The only disappointment was trying to satisfy hunger at the concession stands. They are scattered throughout the park and have slim menus that include hot dogs, hamburgers, chicken sandwiches and nachos with cheese sauce. We found a far better feast in a retro 1950s style hamburger stand with red picnic tables, just outside the park.

Sarah's&Sally's (find coupons at www.sarasandsallys.com ), stays open through September and had a perfect combination of interesting, summer-beach food: The theme is local and homemade. The condiment bar had a pile of deep green lettuce leaves along with tomato, onions, pickles and relish. I piled a bit of everything on my $4 fried fish sandwich. The drink cooler had cans of soda and glass bottles of Coke, which I didn't resist. This also seemed to be the place for a summer cone dose of chocolate-vanilla soft ice cream. "Baby" size was giant enough.

>Dining finds

After the beach ride, we raced back to the hotel to change for an elegant dinner at the Stonehouse Inn (4755 West Lake Road; 814-838-9296), another one of my parents' finds.

It is surrounded by tall trees and looks nestled in the woods with an inviting lantern over the front door. Built in 1934 as a private home, with stone recycled from train trestles, the dining room has a view of the packed built-in bookcase by the bar and was once the front porch.

No paper menus here. A chalkboard lists first courses -- $8 to $13 -- and about 10 entrees -- $ 18 to $30.

Chef James Baldauf uses the "whim of my imagination" to make decisions about what to make and comes to the table to elaborate. We tried an unusual salad of goat cheese, raspberries and cashews, a rich beef Wellington, spicy Asian short ribs and chorizo crusted scallops. Dessert of warm berry bread pudding with vanilla sauce was light and rich and perfect.

Breakfast for the last day in the park was an unexpected find after leafing through the phone book. Downtown, near the Gannon University campus, the Sidewalk Cafe at faces a park (26 N. Park Row; 814-455-0002, www.sidewalkcafeerie.com ). The menu was so intriguing, I tried two things. A single, giant spiced sweet potato pancake-$2-was delicious, like pumpkin pie, and an eclectically good $4 half order of "Cajun" egg was served on top of hot, seasoned home fries mixed with cheddar, mushrooms and onions.
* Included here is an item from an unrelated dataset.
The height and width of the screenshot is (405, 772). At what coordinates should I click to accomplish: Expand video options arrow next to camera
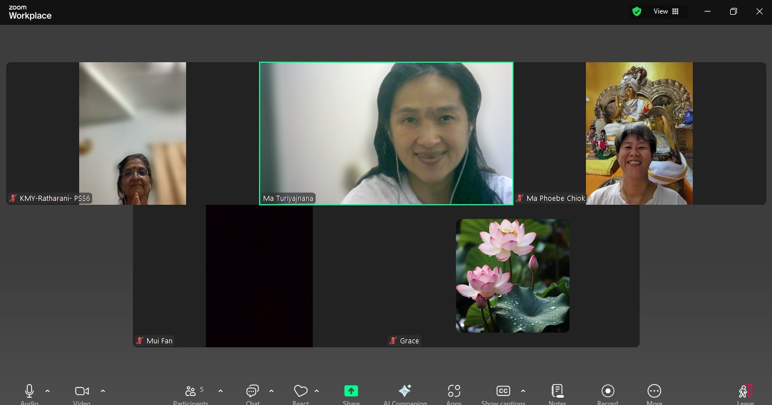(x=103, y=391)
When we stopped Sunday for one last swim, a congregation distracted me with its cheers for adult baptism water dunks.

Once I got in myself, I dallied, floating on my back.
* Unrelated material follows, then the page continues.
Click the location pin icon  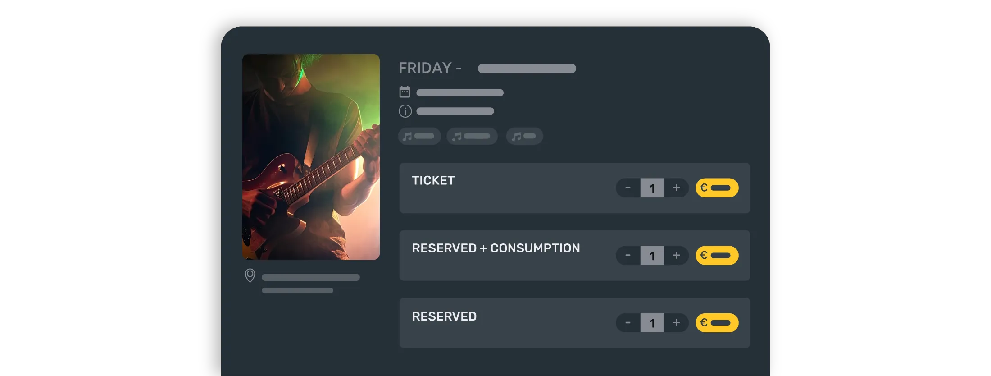[250, 275]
I stared at the sky thinking how lovely it felt to pack in most all of my favorite summer ingredients into one weekend: Sandy beach novel reading, a melting ice cream twist, a soda in a glass bottle, lake swimming, biking until it got dark, a dress-up summer dinner and a happy longing for more as soon as I can get it.

>If you go:

From Buffalo, take the Thruway (Interstate 90) west to Erie. To get to the park, take exit 18, toward Sterrettania/Presque Isle. Keep right at the fork to go on PA-832 North. That becomes Peninsula Drive, which leads in to the park ( www.dcnr.state.pa.us ). Just outside the park at 301 Peninsula Drive, the Tom Ridge Environmental Center ( www.trecpi.org ) has free exhibits, a lookout tower, cafe and big-screen nature movies for $7.50. The center is open every day, 10 a. m. to 6 p. m.